Небо окрашивается в кадмиевый рыжий.
98
98
Я моргаю, и небо исчезает. Появляется потолок. Отец сидит верхом на стуле, сложив руки на спинке. Я лежу в постели под тонким одеялом, и внезапно мне становится ужасно жарко. Я обливаюсь потом. Сбрасываю одеяло.
– Выглядишь уже лучше, – произносит папа. Он кладет руку мне на лоб. – Температура спала.
– У меня была температура?
– Три дня кряду.
Я пропустила сорок девятый день. В глазах жжет.
– Тебя здорово подкосило, – говорит он, и я слышу, что его голос оттенен беспокойством. – Мы за тебя очень волновались. Бабушка сказала, ты почти не спала – а ведь бессонница может порядком встряхнуть и тело, и разум.
Я вспоминаю, как по потолку разбегались трещины, до того как мир вокруг меня не обрушился.
– И все же ты умудрилась посетить немало мест, – улыбается папа. – Сходила в пару моих любимых храмов. – Он замечает мой вопросительный взгляд и объясняет: – Бабушка периодически звонила мне.
– Ты не должен был уезжать. – Я не это хотела сказать, так что слова удивляют даже меня саму. – Ты поступил отвратительно, когда уехал, не попробовав все уладить.
Он роняет голову.
– Ты права, прости.
– Из-за чего вы тогда поссорились?
– Все было просто ужасно.
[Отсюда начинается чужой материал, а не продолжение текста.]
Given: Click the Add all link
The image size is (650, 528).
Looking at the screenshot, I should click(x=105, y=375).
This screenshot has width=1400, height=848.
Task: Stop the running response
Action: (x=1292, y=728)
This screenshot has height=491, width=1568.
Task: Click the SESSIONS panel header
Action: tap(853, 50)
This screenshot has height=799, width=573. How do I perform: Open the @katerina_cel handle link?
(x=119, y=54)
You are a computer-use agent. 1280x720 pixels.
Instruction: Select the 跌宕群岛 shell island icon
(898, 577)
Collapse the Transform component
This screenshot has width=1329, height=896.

Твоя бабушка отпустила шутку о… не знаю… что-то насчет того, что, если бы мы приехали несколько лет назад, все было бы по-другому. Я даже не успел целиком осознать, что она говорила – вполне возможно, это вообще была шутка про еду. В общем, я воспринял ее слова как обвинение и взорвался, а она взорвалась в ответ. Это был кошмар. Прости, Ли. Мне очень жаль, правда. У дедушки с бабушкой я тоже попросил прощения. Просто эмоции тогда… были на пределе. У всех.
Я не знаю, что на это ответить, поэтому отвожу взгляд и начинаю смотреть по сторонам. Вижу тумбочку и внезапно вспоминаю про фотографию – последнюю в коробке. Ту, которую так и не сожгла. Папа берет ее, чтобы показать мне. Она немного помята, уголки обуглены.
Это цветной снимок, но изображение настолько бледное, что на первый взгляд кажется, что он черно-белый. На нем моя мать с длинными косами-крендельками, свисающими до плеч. У Цзинлинь – короткое каре, едва достающее до подбородка. Сестры хитро улыбаются. Здесь они, кажется, еще даже не подростки. А позади них стоят Уайпо и Уайгон: они смотрят прямо в камеру, их губы вытянуты в ровную линию, но они не грустят.